Stored records

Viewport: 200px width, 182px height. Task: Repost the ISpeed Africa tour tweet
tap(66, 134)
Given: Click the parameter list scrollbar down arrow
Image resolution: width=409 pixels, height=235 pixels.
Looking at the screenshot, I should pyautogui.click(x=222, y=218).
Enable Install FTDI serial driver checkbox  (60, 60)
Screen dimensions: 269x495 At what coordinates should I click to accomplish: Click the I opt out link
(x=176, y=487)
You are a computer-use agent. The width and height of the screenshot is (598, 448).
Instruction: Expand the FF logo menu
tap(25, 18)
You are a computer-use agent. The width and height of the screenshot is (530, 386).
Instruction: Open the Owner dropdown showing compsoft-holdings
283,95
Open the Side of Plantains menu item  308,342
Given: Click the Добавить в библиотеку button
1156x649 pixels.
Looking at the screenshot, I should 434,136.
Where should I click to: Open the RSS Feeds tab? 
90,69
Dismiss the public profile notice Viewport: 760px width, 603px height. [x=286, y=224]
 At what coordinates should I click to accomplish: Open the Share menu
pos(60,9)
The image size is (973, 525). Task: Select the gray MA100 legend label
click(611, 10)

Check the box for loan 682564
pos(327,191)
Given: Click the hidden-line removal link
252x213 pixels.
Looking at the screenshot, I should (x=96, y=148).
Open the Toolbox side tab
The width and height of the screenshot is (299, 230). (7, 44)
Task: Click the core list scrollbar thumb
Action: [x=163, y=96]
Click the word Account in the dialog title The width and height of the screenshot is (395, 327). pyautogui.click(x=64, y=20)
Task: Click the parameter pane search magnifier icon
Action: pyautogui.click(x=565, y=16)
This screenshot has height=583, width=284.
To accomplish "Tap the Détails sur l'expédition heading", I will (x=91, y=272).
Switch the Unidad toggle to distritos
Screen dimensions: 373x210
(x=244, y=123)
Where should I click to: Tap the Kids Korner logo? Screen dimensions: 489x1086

WHAT THE TASK ASKS
Filter the entries and copy out every line with the word "Given".

RESPONSE TO THIS EXERCISE
Given: Click the parameter list scrollbar down arrow
Given: Click the Добавить в библиотеку button
Given: Click the hidden-line removal link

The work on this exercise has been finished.